*WHAT IS ASKED*:
Copy every line of the records below word for word, leaving out the pictures.

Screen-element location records

Begin

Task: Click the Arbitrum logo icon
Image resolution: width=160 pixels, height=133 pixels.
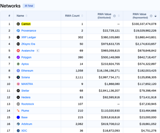Action: tap(18, 124)
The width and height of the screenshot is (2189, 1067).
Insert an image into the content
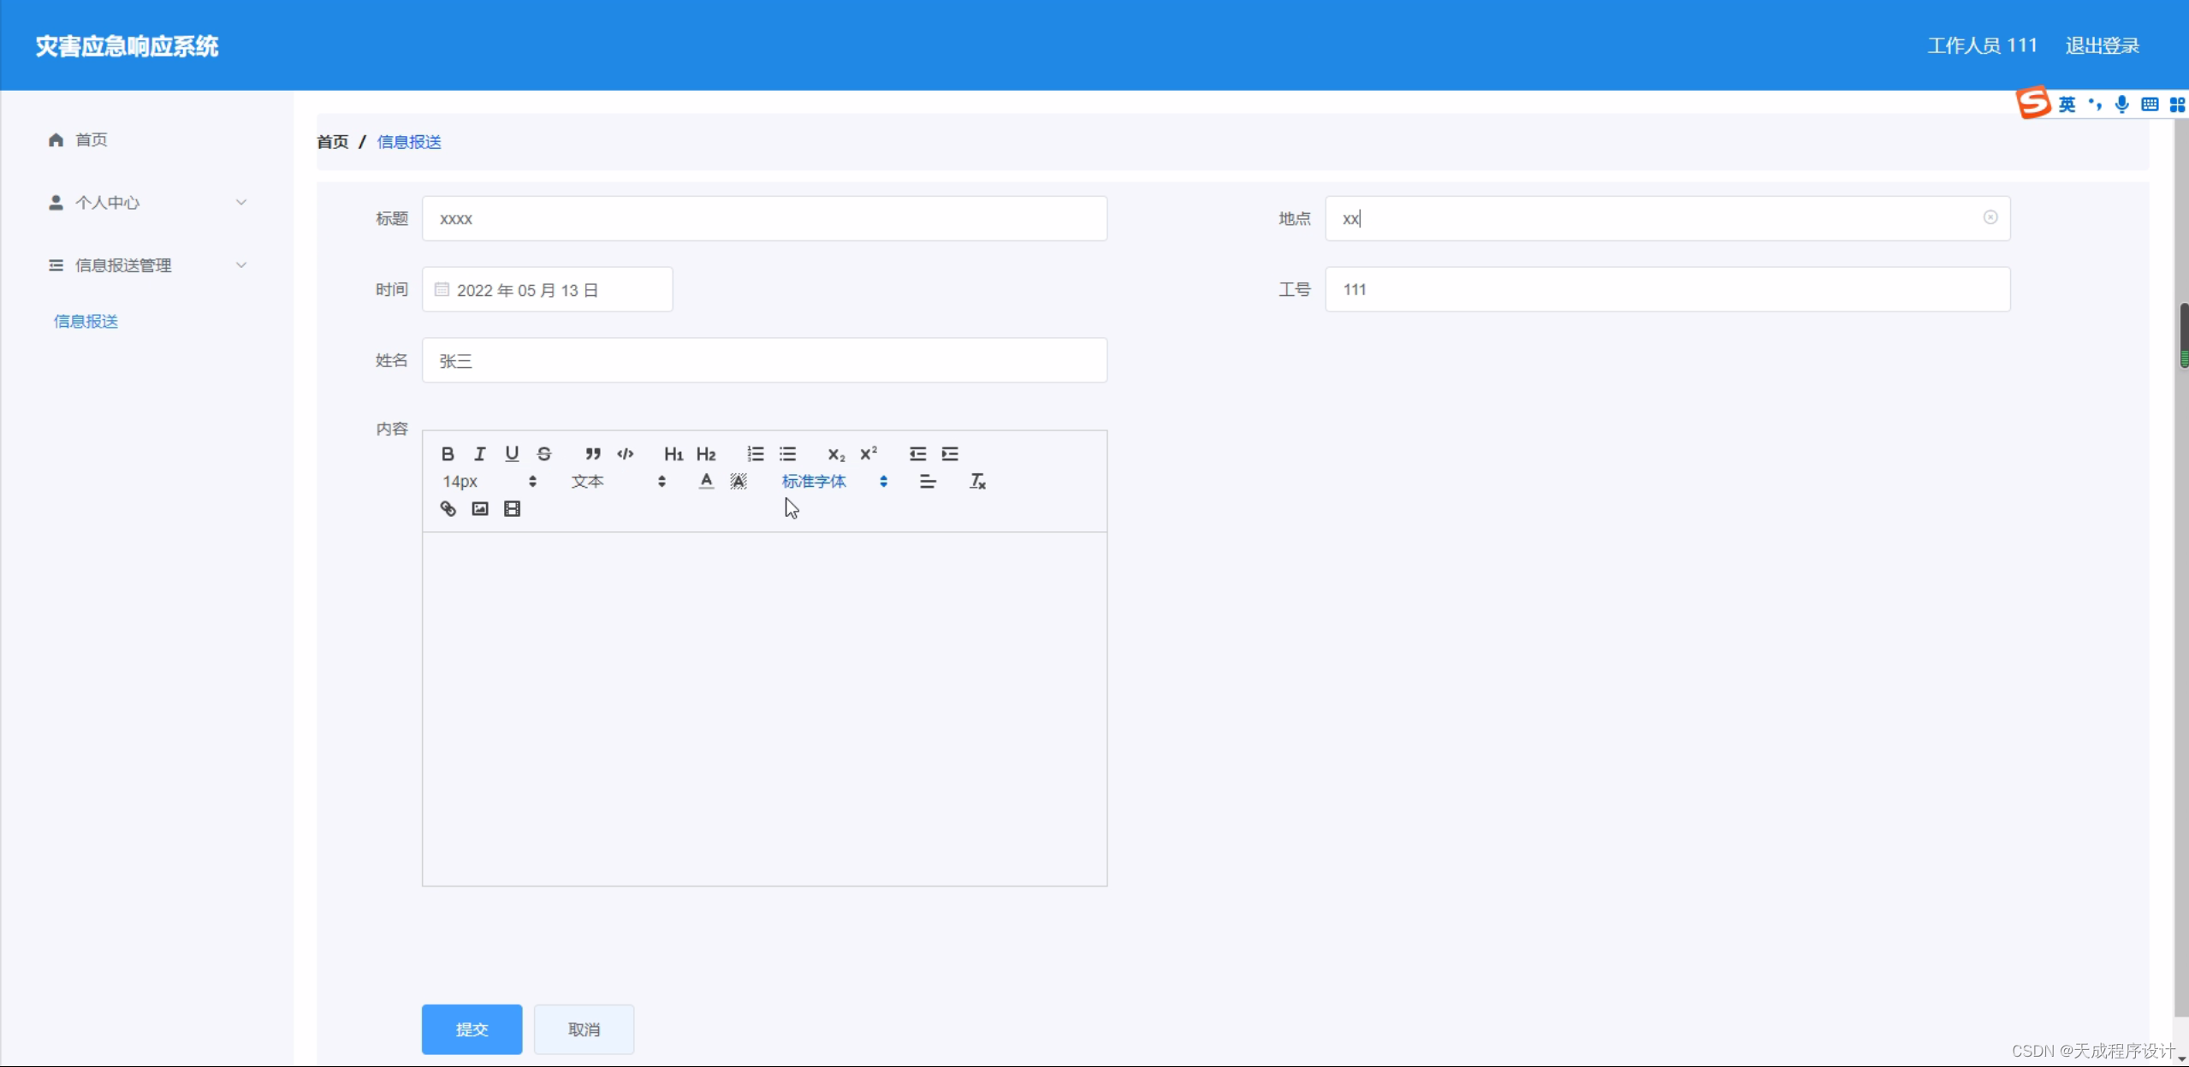[x=479, y=507]
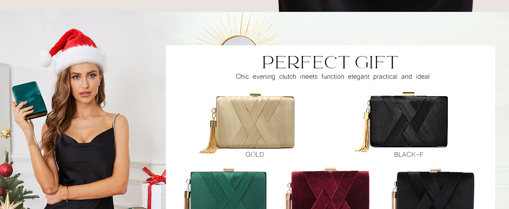Click the BLACK-F color label
The width and height of the screenshot is (509, 209).
(x=409, y=155)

End

*ANSWER FOR THIS EXERCISE*:
Task: Click the Arbitrum logo icon
Image resolution: width=160 pixels, height=133 pixels.
Action: tap(18, 124)
The width and height of the screenshot is (2189, 1067).
Insert an image into the content
[x=479, y=507]
Click the BLACK-F color label
The width and height of the screenshot is (509, 209).
(x=409, y=155)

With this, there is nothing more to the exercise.